Zing Forum

Reading

FALCON: Solving Visual Redundancy and Fragmentation in High-Resolution Multimodal Large Models Using Visual Registers

FALCON is a joint work by Harbin Institute of Technology (HIT) and Huawei Noah's Ark Lab accepted by ICCV 2025. It addresses two core issues—visual redundancy and fragmentation—in high-resolution multimodal large language models through an innovative Visual Register technique, achieving a balance between elastic efficiency and robust perception.

多模态大模型高分辨率视觉视觉编码ICCV 2025视觉问答文档理解
Published 2026-04-05 17:32Recent activity 2026-04-05 17:48Estimated read 7 min
FALCON: Solving Visual Redundancy and Fragmentation in High-Resolution Multimodal Large Models Using Visual Registers
1

Section 01

FALCON: Solving Core Issues in High-Resolution Multimodal Large Models Using Visual Registers

FALCON is a joint work by HIT Shenzhen and Huawei Noah's Ark Lab accepted by ICCV 2025. It addresses two core issues—visual redundancy and fragmentation—in high-resolution multimodal large language models through an innovative Visual Register technique, achieving a balance between elastic efficiency and robust perception. The complete code and pre-trained models of this work have been open-sourced.

2

Section 02

The Dilemma of High-Resolution Visual Encoding

Current mainstream multimodal large models face two major problems when processing high-resolution images: visual redundancy (information overlap in high-resolution tokens, wasting computing resources and diluting attention) and visual fragmentation (block-based processing splits continuous objects, breaking semantic coherence). Traditional solutions are trade-offs: token compression alleviates redundancy but exacerbates fragmentation, while retaining full tokens leads to high computational costs.

3

Section 03

Visual Register: An Elastic and Efficient Intermediate Representation

The Visual Register proposed by FALCON is a learnable intermediate representation layer between the visual encoder and the language model, drawing on the cache concept of computer registers. It consists of a fixed number of learnable tokens. Original visual tokens interact with the register via cross-attention to write information into the register—this not only limits computational complexity (solving redundancy) but also aggregates relevant information through adaptive fusion (alleviating fragmentation).

4

Section 04

Dual-Path Information Flow Architecture Design

FALCON adopts a dual-path information flow architecture: the original high-resolution image generates a feature map via the visual encoder → visual tokens are first processed by the register layer (visual tokens act as Query, register tokens as Key/Value to perform cross-attention, extracting information into register tokens) → register tokens are concatenated with text instructions and fed into the language model. The number of registers is adjustable, allowing flexible trade-offs between efficiency and accuracy.

5

Section 05

Experimental Validation: Win-Win of Efficiency and Accuracy

Experimental validation shows that FALCON leads in accuracy and significantly reduces computational overhead in tasks like visual question answering, image-text retrieval, and document understanding: compared to baseline methods, it maintains or improves performance even when the number of visual tokens is compressed by an order of magnitude. It has a notable advantage especially in document understanding tasks, proving its effectiveness in aggregating fragmented information. The project open-sources the 8B-parameter model Falcon-8B (on HuggingFace) and provides a well-encapsulated inference interface JiutianHDInfer to lower the barrier to use.

6

Section 06

Engineering Implementation and Usability

FALCON is built on PyTorch, supports Flash Attention acceleration, and has a clear modular design. The installation process is simple (conda environment), and the inference interface is user-friendly: you can create an instance by specifying the model path and dialogue mode; the inference method accepts image paths and text questions and returns answers, hiding preprocessing details.
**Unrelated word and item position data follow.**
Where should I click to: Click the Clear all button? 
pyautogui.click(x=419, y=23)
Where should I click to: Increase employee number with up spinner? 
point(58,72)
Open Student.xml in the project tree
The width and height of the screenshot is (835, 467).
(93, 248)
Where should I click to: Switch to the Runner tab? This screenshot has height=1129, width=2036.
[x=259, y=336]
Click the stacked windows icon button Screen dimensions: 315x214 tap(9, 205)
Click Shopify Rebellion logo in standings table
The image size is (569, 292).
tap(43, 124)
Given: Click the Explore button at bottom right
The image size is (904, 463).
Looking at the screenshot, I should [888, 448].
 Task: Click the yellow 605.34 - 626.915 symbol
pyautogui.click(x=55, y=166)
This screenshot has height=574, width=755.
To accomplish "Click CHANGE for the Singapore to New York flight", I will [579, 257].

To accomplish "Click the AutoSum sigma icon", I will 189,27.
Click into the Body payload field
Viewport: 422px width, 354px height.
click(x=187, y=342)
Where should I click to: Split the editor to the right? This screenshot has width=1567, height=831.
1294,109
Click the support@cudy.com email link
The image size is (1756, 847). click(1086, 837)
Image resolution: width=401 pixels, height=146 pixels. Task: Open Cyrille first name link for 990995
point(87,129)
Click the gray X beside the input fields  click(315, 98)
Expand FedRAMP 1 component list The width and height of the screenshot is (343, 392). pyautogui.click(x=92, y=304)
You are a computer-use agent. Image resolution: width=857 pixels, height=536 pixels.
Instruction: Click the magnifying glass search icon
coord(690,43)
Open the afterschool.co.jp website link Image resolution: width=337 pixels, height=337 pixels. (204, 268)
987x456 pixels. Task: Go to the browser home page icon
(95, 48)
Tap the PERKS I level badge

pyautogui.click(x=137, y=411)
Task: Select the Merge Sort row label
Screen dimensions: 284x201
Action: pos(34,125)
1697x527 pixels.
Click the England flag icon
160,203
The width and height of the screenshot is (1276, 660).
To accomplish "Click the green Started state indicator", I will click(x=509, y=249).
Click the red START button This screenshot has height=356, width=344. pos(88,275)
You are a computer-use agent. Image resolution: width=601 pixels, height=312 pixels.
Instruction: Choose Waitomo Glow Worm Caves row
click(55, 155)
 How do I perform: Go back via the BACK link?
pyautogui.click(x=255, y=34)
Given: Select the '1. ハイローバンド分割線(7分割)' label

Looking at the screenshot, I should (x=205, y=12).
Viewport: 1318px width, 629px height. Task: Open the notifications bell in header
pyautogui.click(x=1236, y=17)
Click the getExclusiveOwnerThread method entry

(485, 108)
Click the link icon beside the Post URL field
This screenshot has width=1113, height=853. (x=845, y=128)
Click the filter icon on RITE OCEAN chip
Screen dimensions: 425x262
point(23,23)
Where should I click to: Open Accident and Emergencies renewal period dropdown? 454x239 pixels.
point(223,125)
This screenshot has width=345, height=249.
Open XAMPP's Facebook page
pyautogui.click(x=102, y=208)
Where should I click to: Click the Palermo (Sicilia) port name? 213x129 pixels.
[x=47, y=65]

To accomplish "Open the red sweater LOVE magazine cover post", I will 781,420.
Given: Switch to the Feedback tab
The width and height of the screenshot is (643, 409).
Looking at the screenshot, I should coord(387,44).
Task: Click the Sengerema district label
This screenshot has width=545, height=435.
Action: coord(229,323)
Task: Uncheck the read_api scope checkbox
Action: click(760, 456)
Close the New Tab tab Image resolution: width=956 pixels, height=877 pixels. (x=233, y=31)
It also provides training scripts and configuration examples, supporting continued training of the base model or domain adaptation.

7

Section 07

Technical Insights and Future Outlook

The technical route of FALCON reveals: the value of introducing structured intermediate representations in vision-language fusion—Visual Register is not just a compression tool but also an information reorganization mechanism. This idea can be extended to scenarios like temporal redundancy in videos and spatial fragmentation in 3D scenes. Optimization of multimodal models should seek multi-dimensional collaborative optimization such as efficiency and accuracy.

8

Section 08

Summary: Value and Application Scenarios of FALCON

FALCON is an important advancement in the field of high-resolution multimodal large models. It solves both redundancy and fragmentation issues simultaneously through Visual Register, achieving a win-win of efficiency and accuracy. It is suitable for application scenarios requiring high-resolution visual input such as document analysis, medical imaging, and remote sensing image understanding, providing a powerful and practical solution.